- [Task item]: Every entry must appear in the answer exactly as written.

- [Raw data]:
%%
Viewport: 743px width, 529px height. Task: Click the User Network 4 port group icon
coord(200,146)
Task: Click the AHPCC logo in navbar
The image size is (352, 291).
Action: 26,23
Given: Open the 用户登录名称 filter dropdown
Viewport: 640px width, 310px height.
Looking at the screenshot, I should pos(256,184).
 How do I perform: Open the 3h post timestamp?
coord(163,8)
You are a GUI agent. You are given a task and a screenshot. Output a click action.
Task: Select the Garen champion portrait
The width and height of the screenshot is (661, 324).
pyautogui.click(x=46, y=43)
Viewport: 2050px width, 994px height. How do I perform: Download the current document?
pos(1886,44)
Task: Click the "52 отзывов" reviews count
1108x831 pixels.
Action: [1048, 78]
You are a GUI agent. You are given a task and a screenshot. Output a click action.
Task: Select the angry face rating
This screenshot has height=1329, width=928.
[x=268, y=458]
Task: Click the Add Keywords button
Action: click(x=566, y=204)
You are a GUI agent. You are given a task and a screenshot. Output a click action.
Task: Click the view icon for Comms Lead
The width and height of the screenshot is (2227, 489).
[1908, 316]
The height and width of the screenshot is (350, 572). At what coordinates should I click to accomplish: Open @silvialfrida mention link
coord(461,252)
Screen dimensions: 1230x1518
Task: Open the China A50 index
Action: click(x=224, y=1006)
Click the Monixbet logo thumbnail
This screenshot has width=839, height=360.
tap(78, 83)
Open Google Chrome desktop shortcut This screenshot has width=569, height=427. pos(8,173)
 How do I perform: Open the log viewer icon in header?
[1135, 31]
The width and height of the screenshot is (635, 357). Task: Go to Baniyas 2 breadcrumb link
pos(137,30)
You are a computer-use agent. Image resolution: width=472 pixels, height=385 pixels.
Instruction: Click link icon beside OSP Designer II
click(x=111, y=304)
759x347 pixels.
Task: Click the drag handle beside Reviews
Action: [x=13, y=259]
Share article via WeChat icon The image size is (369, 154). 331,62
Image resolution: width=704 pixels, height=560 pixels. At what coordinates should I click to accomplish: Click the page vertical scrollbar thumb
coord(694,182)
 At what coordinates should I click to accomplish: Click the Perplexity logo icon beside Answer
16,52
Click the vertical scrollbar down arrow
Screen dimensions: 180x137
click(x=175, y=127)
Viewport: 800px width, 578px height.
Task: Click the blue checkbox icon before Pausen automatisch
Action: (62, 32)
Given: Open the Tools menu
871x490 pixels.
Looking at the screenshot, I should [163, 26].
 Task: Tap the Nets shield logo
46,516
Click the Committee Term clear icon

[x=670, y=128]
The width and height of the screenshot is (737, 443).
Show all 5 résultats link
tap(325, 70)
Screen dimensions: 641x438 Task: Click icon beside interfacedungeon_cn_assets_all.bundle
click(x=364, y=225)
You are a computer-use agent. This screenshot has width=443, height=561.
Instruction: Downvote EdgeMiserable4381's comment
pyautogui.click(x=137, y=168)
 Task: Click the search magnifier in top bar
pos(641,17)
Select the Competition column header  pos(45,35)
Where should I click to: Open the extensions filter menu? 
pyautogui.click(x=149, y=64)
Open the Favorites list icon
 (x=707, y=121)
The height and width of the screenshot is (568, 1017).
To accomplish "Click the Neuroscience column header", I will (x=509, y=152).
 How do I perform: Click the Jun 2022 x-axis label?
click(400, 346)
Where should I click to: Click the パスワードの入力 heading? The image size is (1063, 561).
%%
- [Result]:
Viewport: 743px width, 529px height. Task: Click the User Network 4 port group icon
coord(200,146)
Task: Click the AHPCC logo in navbar
The image size is (352, 291).
Action: 26,23
Given: Open the 用户登录名称 filter dropdown
Viewport: 640px width, 310px height.
Looking at the screenshot, I should pos(256,184).
 How do I perform: Open the 3h post timestamp?
coord(163,8)
You are a GUI agent. You are given a task and a screenshot. Output a click action.
Task: Select the Garen champion portrait
The width and height of the screenshot is (661, 324).
pyautogui.click(x=46, y=43)
Viewport: 2050px width, 994px height. How do I perform: Download the current document?
pos(1886,44)
Task: Click the "52 отзывов" reviews count
1108x831 pixels.
Action: [1048, 78]
You are a GUI agent. You are given a task and a screenshot. Output a click action.
Task: Select the angry face rating
This screenshot has height=1329, width=928.
[x=268, y=458]
Task: Click the Add Keywords button
Action: click(x=566, y=204)
You are a GUI agent. You are given a task and a screenshot. Output a click action.
Task: Click the view icon for Comms Lead
The width and height of the screenshot is (2227, 489).
[1908, 316]
The height and width of the screenshot is (350, 572). At what coordinates should I click to accomplish: Open @silvialfrida mention link
coord(461,252)
Screen dimensions: 1230x1518
Task: Open the China A50 index
Action: click(x=224, y=1006)
Click the Monixbet logo thumbnail
This screenshot has width=839, height=360.
tap(78, 83)
Open Google Chrome desktop shortcut This screenshot has width=569, height=427. pos(8,173)
 How do I perform: Open the log viewer icon in header?
[1135, 31]
The width and height of the screenshot is (635, 357). Task: Go to Baniyas 2 breadcrumb link
pos(137,30)
You are a computer-use agent. Image resolution: width=472 pixels, height=385 pixels.
Instruction: Click link icon beside OSP Designer II
click(x=111, y=304)
759x347 pixels.
Task: Click the drag handle beside Reviews
Action: [x=13, y=259]
Share article via WeChat icon The image size is (369, 154). 331,62
Image resolution: width=704 pixels, height=560 pixels. At what coordinates should I click to accomplish: Click the page vertical scrollbar thumb
coord(694,182)
 At what coordinates should I click to accomplish: Click the Perplexity logo icon beside Answer
16,52
Click the vertical scrollbar down arrow
Screen dimensions: 180x137
click(x=175, y=127)
Viewport: 800px width, 578px height.
Task: Click the blue checkbox icon before Pausen automatisch
Action: (62, 32)
Given: Open the Tools menu
871x490 pixels.
Looking at the screenshot, I should [163, 26].
 Task: Tap the Nets shield logo
46,516
Click the Committee Term clear icon

[x=670, y=128]
The width and height of the screenshot is (737, 443).
Show all 5 résultats link
tap(325, 70)
Screen dimensions: 641x438 Task: Click icon beside interfacedungeon_cn_assets_all.bundle
click(x=364, y=225)
You are a computer-use agent. This screenshot has width=443, height=561.
Instruction: Downvote EdgeMiserable4381's comment
pyautogui.click(x=137, y=168)
 Task: Click the search magnifier in top bar
pos(641,17)
Select the Competition column header  pos(45,35)
Where should I click to: Open the extensions filter menu? 
pyautogui.click(x=149, y=64)
Open the Favorites list icon
 (x=707, y=121)
The height and width of the screenshot is (568, 1017).
To accomplish "Click the Neuroscience column header", I will (x=509, y=152).
 How do I perform: Click the Jun 2022 x-axis label?
click(400, 346)
Where should I click to: Click the パスワードの入力 heading? The image size is (1063, 561).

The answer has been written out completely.